• RECORDED INFORMATION:
==================================================

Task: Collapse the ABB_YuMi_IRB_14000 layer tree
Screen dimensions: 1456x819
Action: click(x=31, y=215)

==================================================

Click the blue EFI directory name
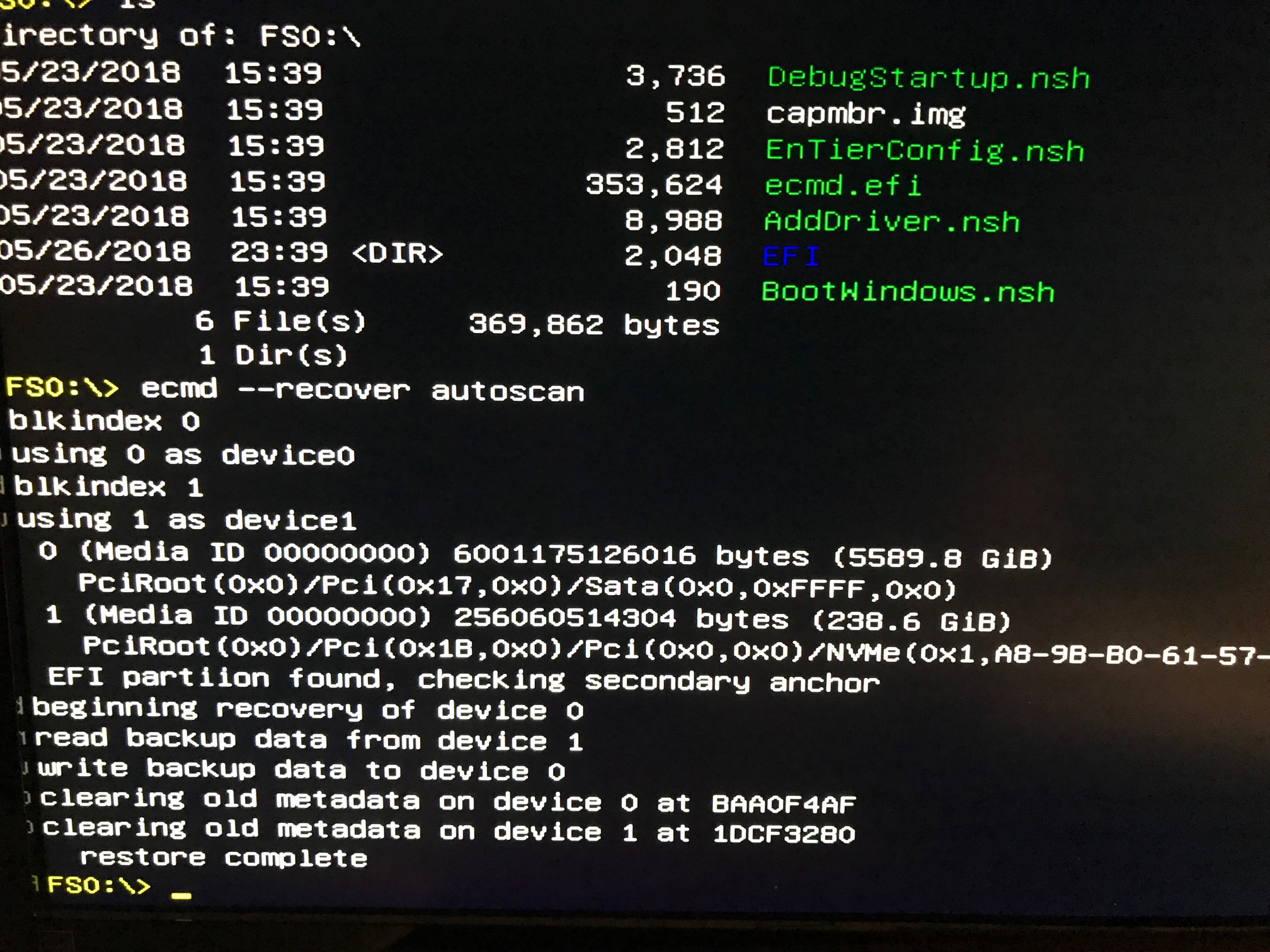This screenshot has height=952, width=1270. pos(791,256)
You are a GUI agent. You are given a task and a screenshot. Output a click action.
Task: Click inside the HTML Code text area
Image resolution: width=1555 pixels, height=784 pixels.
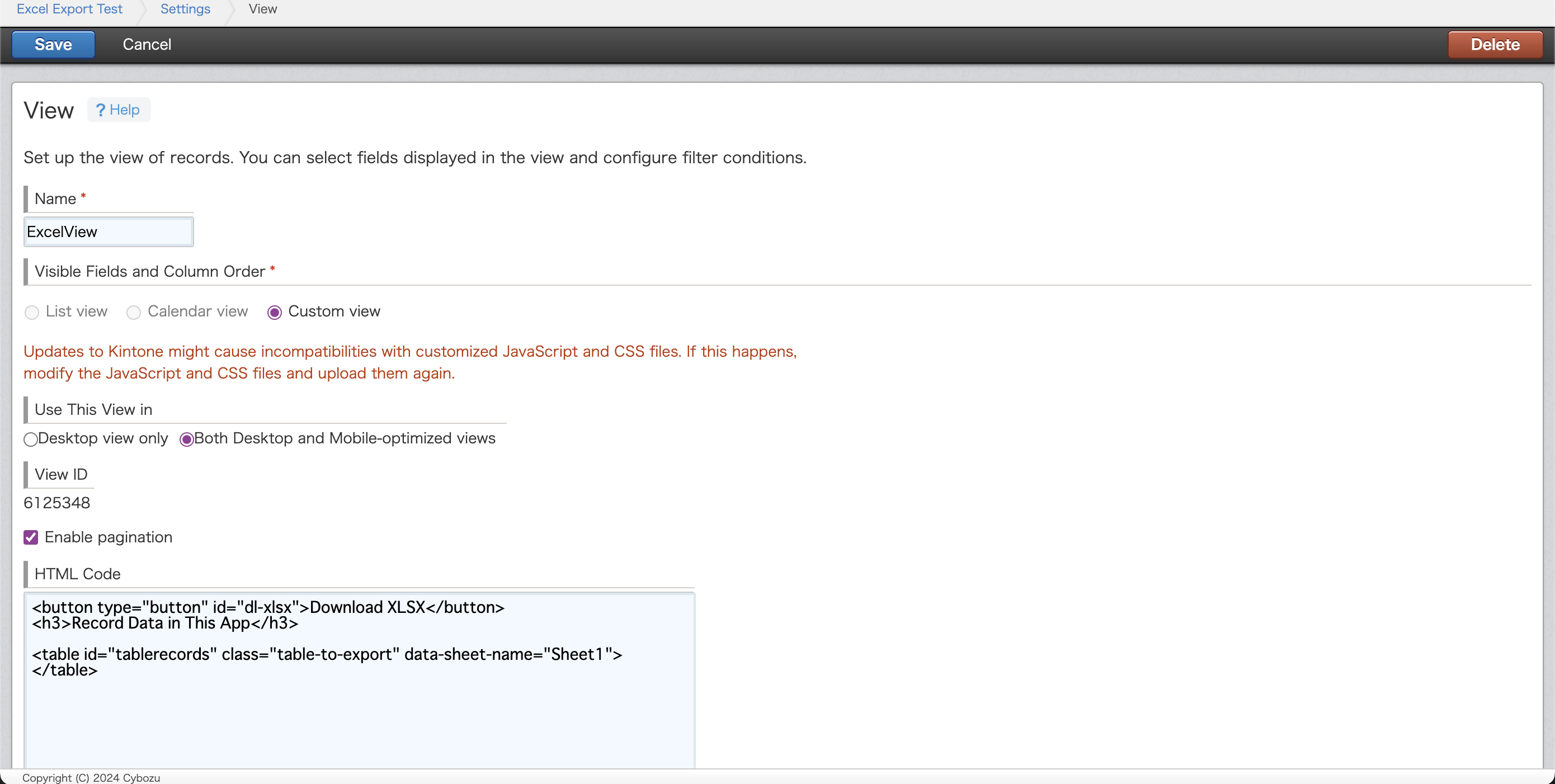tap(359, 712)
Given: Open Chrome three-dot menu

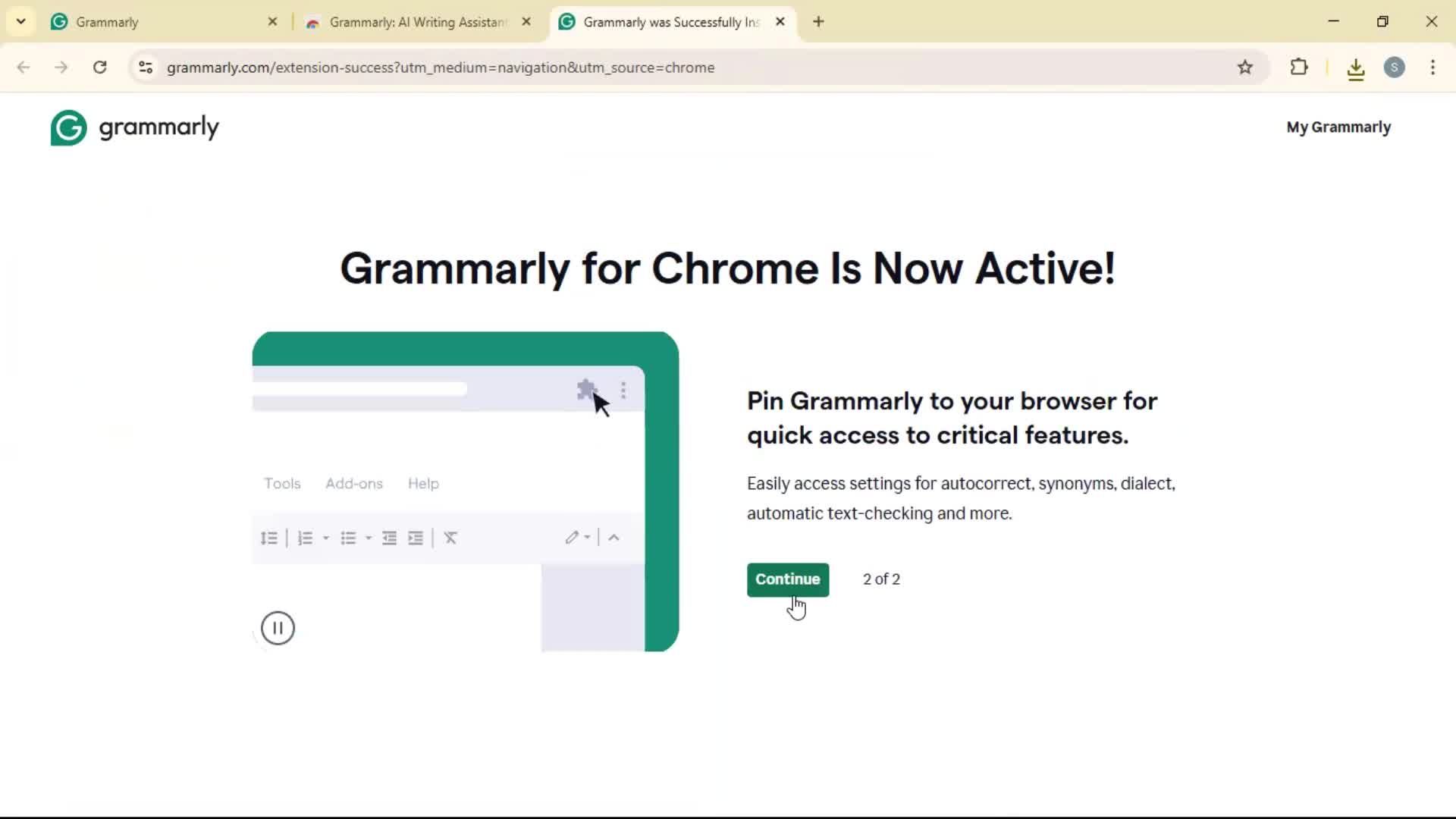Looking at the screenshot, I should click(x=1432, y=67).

==================================================

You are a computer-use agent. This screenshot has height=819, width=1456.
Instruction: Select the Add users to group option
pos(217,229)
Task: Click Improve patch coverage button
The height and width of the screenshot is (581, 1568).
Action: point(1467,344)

==================================================

Look over the listing above and copy each line that contains "agent".

You are a GUI agent. You are given a task and a screenshot. Output a click action.
You are a computer-use agent. This screenshot has height=819, width=1456.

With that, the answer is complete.